Demands for a 10-hour day, higher wages, and less punitive responses
to unemployment were stifled. For the much of the nation’s first
50 years, debtors prisons were a hated part of life for American workers
and small businessmen. It was common for people to be incarcerated
for debts under 5 dollars. In 1808 New York City officials estimated
that more than 1,200 people were in debtor’s prison for owing less
than 25 dollars. In 1830 more than 10 thousand debtors were in incarcerated
for debts throughout the state. In Pennsylvania, between 1822 and
1830 more than 6 thousand people were released from debtor’s prisons,
almost half owed less than 10 dollars. By the late 1830s few states
were continuing to use incarceration as a punishment for debtors.
The most militant group of workers during this period was those who
were building the nation’s first canal systems. The difficulties and
dangers of the work spawned scores of strikes. Political strategies
produced some modest gains. The major successes were suffrage and
the elimination of debtors’ prisons. By 1830 most states allowed
all white men to vote and by the late 1830’s most states had discontinued
the use of debtors’ prisons.
Native
Americans fiercely resisted the intrusion of white settlers into lands
that had been promised to them in one of the early treaties. There
were scores of skirmishes and dozens of small wars. The most notable
resistance to white expansion into Indian lands was the war organized
and led by Tecumseh. Tecumseh, a Shawnee chief, convinced members
of more than 32 tribes to join in the fight against the white invasion.
The most famous battle was at Tippecanoe in 1811 where General Henry
Harrison defeated the Indian alliance. Tecumseh was killed in battle
the following year. Other wars followed. Andrew Jackson became famous
for his campaigns against the Native American population in Alabama,
Georgia, and Florida. In 1813-14, Jackson succeeded in pushing the
Creeks out of most of Georgia and Alabama. He then entered into a
series of battles with the Seminoles in Florida and in 1820 forced
the Choctaws to move from Mississippi to Oklahoma.
Resistance
by American slaves took a number of paths. The most obvious was escape.

Rows showing where targets appear:

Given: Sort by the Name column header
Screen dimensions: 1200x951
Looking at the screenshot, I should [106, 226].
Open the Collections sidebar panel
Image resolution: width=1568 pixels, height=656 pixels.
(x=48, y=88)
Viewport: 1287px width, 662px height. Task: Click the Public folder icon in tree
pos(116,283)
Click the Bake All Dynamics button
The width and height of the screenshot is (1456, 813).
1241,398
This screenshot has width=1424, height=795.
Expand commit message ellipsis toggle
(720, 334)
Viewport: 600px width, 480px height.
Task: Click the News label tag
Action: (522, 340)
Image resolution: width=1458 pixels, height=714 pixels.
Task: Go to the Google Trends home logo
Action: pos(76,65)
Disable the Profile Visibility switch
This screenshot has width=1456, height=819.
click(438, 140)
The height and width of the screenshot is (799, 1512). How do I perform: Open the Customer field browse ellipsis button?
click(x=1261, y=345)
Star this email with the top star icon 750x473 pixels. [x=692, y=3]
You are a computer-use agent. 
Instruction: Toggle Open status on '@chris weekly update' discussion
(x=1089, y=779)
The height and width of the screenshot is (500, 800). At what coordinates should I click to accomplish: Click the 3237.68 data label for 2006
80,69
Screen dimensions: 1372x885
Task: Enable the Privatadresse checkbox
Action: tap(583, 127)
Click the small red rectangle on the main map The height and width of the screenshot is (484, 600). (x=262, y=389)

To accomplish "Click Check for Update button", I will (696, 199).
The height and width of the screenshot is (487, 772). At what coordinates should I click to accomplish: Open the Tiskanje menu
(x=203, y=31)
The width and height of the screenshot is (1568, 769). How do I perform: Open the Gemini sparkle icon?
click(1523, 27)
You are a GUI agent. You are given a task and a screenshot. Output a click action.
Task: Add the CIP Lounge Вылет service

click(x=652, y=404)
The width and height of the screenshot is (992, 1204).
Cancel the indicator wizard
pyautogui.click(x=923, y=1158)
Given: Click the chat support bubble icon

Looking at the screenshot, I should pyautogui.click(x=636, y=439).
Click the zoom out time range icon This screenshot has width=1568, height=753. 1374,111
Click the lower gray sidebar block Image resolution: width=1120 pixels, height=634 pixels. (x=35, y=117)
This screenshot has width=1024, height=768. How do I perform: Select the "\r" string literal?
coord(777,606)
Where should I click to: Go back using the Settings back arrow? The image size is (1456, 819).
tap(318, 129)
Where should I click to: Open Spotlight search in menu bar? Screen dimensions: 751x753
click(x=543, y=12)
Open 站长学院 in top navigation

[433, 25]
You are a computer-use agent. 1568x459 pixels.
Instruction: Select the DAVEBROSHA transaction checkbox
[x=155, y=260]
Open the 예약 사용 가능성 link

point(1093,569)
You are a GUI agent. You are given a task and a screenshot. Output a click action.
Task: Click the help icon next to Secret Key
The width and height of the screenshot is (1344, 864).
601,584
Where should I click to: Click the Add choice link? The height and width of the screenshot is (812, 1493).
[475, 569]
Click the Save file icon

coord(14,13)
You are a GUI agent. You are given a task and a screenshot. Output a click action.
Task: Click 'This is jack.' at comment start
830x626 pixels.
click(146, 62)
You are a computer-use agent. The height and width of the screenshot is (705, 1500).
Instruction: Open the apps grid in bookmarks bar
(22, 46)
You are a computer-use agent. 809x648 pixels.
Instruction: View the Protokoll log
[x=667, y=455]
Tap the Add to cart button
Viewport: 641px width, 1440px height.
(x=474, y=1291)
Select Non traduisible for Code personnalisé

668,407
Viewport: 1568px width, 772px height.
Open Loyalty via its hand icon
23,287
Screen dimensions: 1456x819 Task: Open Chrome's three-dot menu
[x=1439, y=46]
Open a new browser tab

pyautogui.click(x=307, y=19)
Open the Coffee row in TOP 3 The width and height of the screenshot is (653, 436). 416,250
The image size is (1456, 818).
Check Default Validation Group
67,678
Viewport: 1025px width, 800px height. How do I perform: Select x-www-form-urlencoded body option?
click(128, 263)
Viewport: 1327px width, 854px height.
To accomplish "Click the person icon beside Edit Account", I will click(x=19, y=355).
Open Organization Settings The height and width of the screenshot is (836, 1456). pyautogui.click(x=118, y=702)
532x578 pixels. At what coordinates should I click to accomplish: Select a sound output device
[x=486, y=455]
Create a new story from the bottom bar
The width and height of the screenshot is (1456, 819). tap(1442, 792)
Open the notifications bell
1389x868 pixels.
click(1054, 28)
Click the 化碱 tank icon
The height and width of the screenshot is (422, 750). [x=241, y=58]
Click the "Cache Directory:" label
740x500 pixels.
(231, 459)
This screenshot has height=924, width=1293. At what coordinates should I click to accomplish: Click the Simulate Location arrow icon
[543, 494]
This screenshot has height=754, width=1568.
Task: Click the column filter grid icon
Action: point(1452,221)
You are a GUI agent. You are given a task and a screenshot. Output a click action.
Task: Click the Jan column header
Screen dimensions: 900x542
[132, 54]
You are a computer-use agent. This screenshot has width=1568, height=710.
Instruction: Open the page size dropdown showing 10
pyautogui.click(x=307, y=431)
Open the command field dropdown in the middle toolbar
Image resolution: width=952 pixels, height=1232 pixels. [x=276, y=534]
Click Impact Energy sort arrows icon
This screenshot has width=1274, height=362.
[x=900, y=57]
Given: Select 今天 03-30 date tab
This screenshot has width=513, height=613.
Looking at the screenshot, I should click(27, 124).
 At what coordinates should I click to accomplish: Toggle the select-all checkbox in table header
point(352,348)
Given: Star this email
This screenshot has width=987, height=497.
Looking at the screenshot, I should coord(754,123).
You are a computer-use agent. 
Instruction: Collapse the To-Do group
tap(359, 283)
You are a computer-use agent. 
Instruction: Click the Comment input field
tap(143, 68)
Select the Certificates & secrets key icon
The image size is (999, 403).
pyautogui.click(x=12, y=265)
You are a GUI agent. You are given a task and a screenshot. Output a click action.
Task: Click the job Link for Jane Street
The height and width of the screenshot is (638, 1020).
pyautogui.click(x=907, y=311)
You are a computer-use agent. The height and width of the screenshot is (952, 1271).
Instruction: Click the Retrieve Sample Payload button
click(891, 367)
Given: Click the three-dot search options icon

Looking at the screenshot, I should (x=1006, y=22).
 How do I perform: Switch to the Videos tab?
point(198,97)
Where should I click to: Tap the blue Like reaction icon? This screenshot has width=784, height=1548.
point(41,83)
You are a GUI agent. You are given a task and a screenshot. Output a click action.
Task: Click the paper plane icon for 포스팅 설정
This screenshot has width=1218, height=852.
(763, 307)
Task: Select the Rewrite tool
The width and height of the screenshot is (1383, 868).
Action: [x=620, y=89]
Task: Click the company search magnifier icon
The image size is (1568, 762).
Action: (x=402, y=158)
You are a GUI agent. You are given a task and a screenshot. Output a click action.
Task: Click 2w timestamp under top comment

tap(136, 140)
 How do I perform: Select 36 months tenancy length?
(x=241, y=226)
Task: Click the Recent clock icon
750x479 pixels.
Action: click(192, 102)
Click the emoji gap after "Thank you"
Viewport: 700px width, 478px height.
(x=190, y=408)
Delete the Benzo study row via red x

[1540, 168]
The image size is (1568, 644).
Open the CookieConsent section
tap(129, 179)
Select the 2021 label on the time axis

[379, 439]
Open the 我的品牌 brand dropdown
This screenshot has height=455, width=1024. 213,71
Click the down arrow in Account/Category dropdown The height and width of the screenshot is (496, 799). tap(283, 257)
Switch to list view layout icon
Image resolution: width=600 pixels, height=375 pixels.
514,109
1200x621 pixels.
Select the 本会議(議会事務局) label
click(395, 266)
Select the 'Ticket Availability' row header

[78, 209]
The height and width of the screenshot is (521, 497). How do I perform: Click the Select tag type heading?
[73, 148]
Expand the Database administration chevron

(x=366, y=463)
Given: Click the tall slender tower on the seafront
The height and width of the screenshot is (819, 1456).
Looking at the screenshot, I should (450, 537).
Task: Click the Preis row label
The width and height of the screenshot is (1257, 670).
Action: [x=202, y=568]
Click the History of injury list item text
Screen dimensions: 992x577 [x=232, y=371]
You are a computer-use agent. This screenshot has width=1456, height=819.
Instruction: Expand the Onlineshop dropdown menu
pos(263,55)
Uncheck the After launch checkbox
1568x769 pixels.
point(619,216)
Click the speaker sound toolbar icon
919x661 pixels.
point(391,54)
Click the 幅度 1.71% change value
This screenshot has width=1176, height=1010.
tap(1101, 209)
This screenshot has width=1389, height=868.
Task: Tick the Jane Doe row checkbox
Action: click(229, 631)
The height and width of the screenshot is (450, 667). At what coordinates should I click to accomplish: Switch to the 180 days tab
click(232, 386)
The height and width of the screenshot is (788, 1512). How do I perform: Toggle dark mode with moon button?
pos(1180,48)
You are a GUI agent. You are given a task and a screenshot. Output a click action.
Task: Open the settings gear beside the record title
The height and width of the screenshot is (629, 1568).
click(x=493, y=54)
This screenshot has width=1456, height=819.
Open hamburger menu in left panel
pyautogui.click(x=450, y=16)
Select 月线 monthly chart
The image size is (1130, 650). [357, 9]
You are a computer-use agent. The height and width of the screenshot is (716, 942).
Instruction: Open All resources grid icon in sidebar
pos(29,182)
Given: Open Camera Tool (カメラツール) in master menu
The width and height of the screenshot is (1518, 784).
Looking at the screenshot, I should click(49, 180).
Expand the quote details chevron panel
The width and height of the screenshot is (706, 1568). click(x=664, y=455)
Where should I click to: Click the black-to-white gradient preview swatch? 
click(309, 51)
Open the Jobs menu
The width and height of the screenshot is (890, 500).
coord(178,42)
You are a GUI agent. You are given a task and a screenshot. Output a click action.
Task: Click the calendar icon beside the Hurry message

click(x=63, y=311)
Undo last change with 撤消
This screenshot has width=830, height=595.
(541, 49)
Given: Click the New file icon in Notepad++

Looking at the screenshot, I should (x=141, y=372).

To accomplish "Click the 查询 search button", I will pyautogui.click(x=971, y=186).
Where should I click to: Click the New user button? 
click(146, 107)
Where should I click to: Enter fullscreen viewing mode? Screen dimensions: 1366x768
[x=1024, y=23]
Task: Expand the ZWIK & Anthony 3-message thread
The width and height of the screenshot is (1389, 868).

What you need to do:
a) Update the early American history excerpt, starting with "The most famous" and going on through "Mississippi to Oklahoma.", so that "campaigns" is replaced by "expeditions".
b) Write what comes next in the early American history excerpt, picking up after its final sentence.

Answers in order:
a)
The most famous battle was at Tippecanoe in 1811 where General Henry
Harrison defeated the Indian alliance. Tecumseh was killed in battle
the following year. Other wars followed. Andrew Jackson became famous
for his expeditions against the Native American population in Alabama,
Georgia, and Florida. In 1813-14, Jackson succeeded in pushing the
Creeks out of most of Georgia and Alabama. He then entered into a
series of battles with the Seminoles in Florida and in 1820 forced
the Choctaws to move from Mississippi to Oklahoma.

b)
In spite of the dire consequences that could lead to amputation, whippings,
and even death, thousands of slaves tried to escape. Outright rebellion
was less popular but was more feared. Historians have been able to
identify hundreds of slave revolts. Although none were successful,
they did intimidate the plantation owners, who must have lived in
constant fear that their slaves would someday kill them in their sleep.
Of the hundreds of revolts, the most frightening to this era’s slave
holders were the rebellions led by Gabriel Prosser in 1800 and Denmark
Vesey in 1822.
Prosser organized a conspiracy in Virginia that eventually included
several thousand slaves. The plan was to capture the local armory,
execute local white slave owners, and join the local Indian tribes
in a war against white people. Informers crushed the insurrection
before it could spread and local authorities arrested Prosser, hanging
him and more than 30 of his fellow conspirators.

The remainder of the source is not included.